Pude eslabonar en forma cronológica el desarrollo de este delirio:

1- A mediados de la década de los 30 predicaban que pocos judíos quedaron libres de la mezcla con pueblos vecinos del Medio Oriente y, por lo tanto, no merecían ser considerados legítimos herederos del reino de Judá.

2- Influidos por el racismo nazi, avanzaron hacia la hipótesis de que los arios son los únicos descendientes de Adán y Eva, mientras que las demás razas son un defectuoso proyecto anterior que integra el campo de la zoología.

3- Una década más adelante afirmaron que la mayoría de los judíos eran en realidad edomitas, hititas, moabitas e idumeos (todos preadámicos) que trataban de hacerse pasar por verdaderos judíos, de los cuales sólo quedaban muy pocos, inhallables.

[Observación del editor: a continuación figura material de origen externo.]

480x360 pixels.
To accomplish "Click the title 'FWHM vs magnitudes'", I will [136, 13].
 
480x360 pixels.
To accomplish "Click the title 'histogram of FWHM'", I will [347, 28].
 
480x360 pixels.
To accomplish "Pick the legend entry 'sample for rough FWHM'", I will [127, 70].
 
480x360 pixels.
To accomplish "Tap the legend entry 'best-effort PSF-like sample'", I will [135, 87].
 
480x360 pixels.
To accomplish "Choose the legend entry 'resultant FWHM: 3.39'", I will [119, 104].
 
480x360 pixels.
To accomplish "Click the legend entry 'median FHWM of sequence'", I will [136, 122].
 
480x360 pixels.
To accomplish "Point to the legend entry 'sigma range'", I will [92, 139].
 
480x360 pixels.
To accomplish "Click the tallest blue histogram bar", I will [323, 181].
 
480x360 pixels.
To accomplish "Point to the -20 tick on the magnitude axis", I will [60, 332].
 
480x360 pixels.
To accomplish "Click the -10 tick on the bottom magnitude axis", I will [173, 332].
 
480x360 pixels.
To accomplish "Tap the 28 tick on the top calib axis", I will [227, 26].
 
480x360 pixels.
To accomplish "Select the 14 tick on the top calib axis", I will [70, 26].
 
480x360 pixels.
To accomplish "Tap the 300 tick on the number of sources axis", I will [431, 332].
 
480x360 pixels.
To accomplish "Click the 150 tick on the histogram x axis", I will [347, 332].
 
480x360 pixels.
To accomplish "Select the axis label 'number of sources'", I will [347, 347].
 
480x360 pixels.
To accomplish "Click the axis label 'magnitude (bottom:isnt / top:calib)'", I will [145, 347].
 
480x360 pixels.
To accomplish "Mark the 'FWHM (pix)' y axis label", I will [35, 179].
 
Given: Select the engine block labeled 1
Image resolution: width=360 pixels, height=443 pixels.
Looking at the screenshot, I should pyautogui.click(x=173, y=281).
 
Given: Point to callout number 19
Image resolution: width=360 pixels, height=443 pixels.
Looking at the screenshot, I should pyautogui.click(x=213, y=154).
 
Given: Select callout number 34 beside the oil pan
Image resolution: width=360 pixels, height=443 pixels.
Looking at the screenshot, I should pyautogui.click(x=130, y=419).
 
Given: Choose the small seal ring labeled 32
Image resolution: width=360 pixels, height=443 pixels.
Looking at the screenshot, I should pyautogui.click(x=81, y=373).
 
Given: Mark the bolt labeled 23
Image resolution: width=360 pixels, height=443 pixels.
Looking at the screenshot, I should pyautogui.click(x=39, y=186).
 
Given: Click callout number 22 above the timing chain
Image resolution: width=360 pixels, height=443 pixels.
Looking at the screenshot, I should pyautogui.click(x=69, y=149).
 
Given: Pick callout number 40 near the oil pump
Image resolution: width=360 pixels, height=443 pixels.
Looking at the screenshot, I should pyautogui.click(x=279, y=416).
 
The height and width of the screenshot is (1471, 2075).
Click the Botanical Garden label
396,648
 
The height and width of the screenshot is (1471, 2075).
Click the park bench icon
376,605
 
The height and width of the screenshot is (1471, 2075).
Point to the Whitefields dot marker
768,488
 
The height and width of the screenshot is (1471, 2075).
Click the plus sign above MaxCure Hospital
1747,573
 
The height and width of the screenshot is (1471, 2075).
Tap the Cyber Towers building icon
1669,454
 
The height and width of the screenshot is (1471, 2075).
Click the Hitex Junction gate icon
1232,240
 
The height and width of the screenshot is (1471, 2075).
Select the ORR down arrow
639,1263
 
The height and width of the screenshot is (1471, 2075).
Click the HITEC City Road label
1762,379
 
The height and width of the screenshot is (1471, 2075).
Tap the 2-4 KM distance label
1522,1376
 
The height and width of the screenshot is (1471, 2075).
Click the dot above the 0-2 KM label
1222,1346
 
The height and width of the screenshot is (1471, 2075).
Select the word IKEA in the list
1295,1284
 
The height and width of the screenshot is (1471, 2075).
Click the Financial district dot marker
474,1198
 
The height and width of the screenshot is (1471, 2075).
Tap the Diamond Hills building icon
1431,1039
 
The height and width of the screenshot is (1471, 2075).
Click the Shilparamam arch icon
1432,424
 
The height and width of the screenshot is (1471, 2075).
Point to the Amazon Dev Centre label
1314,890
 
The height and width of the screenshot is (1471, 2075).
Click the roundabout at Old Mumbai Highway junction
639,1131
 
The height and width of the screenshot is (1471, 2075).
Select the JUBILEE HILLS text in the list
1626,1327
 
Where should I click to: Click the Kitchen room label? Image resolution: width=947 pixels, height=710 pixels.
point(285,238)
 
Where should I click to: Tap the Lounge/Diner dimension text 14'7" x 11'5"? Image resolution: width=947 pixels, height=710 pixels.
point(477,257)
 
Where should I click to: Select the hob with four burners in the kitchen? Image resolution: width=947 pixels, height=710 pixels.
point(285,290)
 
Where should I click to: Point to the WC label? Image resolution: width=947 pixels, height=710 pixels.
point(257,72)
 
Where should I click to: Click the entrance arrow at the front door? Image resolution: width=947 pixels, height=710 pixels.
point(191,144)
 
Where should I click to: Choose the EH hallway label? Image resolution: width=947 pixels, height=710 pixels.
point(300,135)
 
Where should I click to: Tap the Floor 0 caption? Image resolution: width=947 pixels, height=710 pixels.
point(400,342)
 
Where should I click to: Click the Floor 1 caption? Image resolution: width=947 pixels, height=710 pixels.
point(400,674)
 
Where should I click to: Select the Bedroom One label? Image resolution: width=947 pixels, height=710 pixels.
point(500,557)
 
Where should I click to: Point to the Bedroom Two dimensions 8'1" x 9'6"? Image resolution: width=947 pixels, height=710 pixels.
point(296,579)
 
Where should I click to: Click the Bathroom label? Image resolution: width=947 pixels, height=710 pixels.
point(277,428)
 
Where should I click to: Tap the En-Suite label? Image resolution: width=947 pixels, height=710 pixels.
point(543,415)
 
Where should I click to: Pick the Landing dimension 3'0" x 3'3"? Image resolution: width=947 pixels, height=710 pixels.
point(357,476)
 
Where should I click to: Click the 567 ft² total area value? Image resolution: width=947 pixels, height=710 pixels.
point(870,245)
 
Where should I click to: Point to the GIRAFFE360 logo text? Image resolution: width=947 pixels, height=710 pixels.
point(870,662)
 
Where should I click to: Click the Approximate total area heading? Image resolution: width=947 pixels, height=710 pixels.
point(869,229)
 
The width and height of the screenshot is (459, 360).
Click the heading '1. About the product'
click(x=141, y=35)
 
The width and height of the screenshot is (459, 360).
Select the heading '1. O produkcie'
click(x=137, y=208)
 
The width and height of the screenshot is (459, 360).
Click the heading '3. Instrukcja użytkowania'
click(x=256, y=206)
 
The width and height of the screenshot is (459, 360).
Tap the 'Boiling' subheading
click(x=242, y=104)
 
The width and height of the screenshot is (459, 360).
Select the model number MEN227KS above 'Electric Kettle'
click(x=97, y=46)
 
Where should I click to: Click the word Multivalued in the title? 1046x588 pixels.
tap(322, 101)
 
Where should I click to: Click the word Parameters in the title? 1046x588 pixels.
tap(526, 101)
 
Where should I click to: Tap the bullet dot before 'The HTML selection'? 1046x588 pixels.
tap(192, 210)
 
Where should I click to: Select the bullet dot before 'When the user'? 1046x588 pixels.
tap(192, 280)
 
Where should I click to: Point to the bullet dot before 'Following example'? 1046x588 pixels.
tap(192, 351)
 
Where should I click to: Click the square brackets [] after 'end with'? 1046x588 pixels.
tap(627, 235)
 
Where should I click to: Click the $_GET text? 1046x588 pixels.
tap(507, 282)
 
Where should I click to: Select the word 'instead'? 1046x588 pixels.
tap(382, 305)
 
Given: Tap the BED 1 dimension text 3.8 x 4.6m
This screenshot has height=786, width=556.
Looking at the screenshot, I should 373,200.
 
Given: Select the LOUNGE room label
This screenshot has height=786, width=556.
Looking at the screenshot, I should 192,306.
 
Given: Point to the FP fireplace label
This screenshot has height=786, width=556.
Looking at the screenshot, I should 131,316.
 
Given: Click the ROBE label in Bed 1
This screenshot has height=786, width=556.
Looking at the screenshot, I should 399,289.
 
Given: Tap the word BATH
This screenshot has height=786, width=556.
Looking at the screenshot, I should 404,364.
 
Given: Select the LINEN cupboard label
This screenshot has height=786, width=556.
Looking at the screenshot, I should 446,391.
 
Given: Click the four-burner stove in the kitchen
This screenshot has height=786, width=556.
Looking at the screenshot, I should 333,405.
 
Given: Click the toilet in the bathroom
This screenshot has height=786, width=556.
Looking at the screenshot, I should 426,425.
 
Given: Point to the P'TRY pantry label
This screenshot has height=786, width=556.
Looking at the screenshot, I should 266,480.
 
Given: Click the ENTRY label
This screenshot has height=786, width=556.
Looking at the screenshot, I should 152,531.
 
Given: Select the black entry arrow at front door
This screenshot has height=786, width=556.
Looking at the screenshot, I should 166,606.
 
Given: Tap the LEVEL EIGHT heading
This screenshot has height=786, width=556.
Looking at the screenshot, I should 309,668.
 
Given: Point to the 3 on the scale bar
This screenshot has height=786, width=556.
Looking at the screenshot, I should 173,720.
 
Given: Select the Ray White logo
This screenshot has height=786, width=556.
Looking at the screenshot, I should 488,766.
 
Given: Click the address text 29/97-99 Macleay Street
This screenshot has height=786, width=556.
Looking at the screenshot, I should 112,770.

4- En 1960 ya no había predicador de la Identidad Cristiana que aceptase relación alguna entre los judíos y los verdaderos israelitas, fueran descendientes del reino de Israel o de Judá.

5- Hacia fines de 1960 ya aseguraban que los judíos ni siquiera provienen del Medio Oriente, sino de los mongoles.

6- Acostumbrados a la irrefrenable distorsión, no tuvieron escrúpulos en lanzar la última perla: que son ajenos al resto de los seres humanos y fueron engendrados por el mismo Demonio, que fecundó a Eva a espaldas de Adán.